Drawing from this observation, Romana Londi creates artworks in which various temporalities intricately intertwine. The forms suggest images in full transformation, in a state of transition, mobile and unstable on the painted surface. Some of these optical variations, notably prominent in the Jetlag: Shapeshifters series, arise from the artist applying UV light-sensitive photochromic films to her paintings. In the Sentient series, this characteristic extends across the entire painted surface, rendering the works entirely monochrome. The shapes in this way become permeable to their surroundings, synchronizing with the rays of light, and revealing themselves in varying ways depending on the time of day. The artist composes using natural elements, such as the sun, as though seeking to reconnect with the ties we have gradually lost in a world increasingly dominated by technology.

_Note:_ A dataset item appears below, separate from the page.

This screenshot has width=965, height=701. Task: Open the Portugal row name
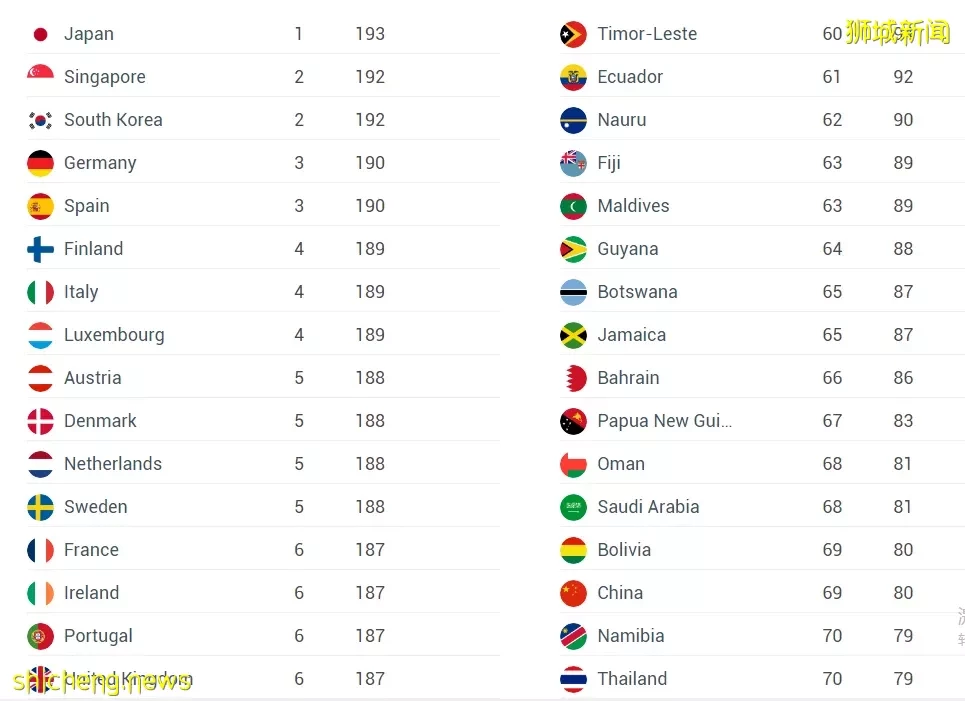coord(98,636)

Drawing inspiration from past masters like Bernard van Orley (1487 - 1541) with The SevenJoys of the Virgin or Matteo di Giovanni (1430 - 1495) with The Apostle Saint Bartholomew, Romana Londi explores notions of transformation and disembodiment at the dawn of the third millennium. The depiction of Saint Bartholomew flayed, gracefully holding his own skin, already evoked a mysterious aura-a figure both partially familiar and partly alchemical, hovering on the edge of the uncanny. "Saint Bartholomew is not just about the body. It's about this sensitive membrane, receptive to human emotions," says the artist. "Worn like a cape by the Saint, it presents a potential contemporary reappropriation of our vulnerability and empathy," she adds. Romana Londi employs this iconography to unveil our mutant bodies: Wearing it (the sun's armor), Holding it, and Stripping provide glimpses of figures where shapes, flesh, and skin merge in a carnal environment of dazzling vitality.

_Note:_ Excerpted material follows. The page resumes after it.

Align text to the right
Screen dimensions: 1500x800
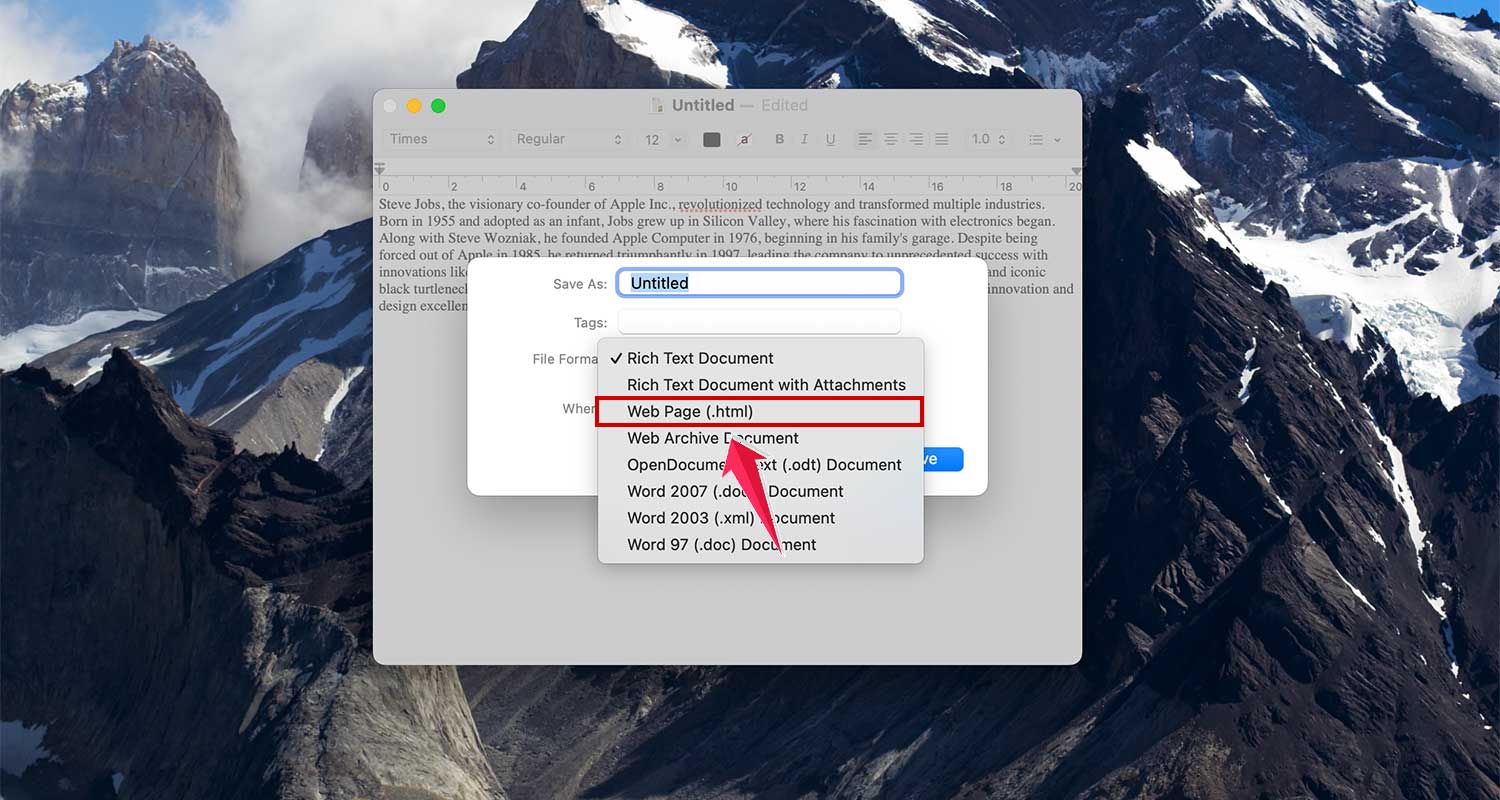(x=916, y=139)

The artist chooses the nature of the material as the starting point for her work. The vivid expressiveness of the broad brushstrokes, the combination of diverse techniques, and the bold use of colour imbue each painting with boundless energy. The shapes appear elusive-almost watery-as they furtively traverse the pictorial field. It is a characteristic that gives substance to what sociologist Zygmunt Bauman refers to as 'liquid modernity'. The figures become hybrid creatures, navigating a realm akin to the 'worlding'¹ defined by Donna Haraway.

With the widespread proliferation of digital technology and machines into our daily lives, the world now hovers between existence and meta-existence. As such, WHAT IS YOUR SUBSTANCE, WHEREOF ARE YOU MADE (That Millions of strange shadows on you Tend?)-a title borrowed from Shakespeare's Sonnet 53 and quoted by Jeanette Winterson in one of her books-explores the extensions of our own humanity. We could pose this question to a human being as much as to an avatar in the metaverse or to a ghost. For, as Jeanette Winterson continues in her book, "Is consciousness obliged to materiality?" Algorithms and artificial intelligence lack physical presence, yet they exist, among us. To us, they appear just as alive.

¹ According to Donna Haraway, worlding refers to the structuring of possible worlds and times, material-semiotic realms, past, present and future.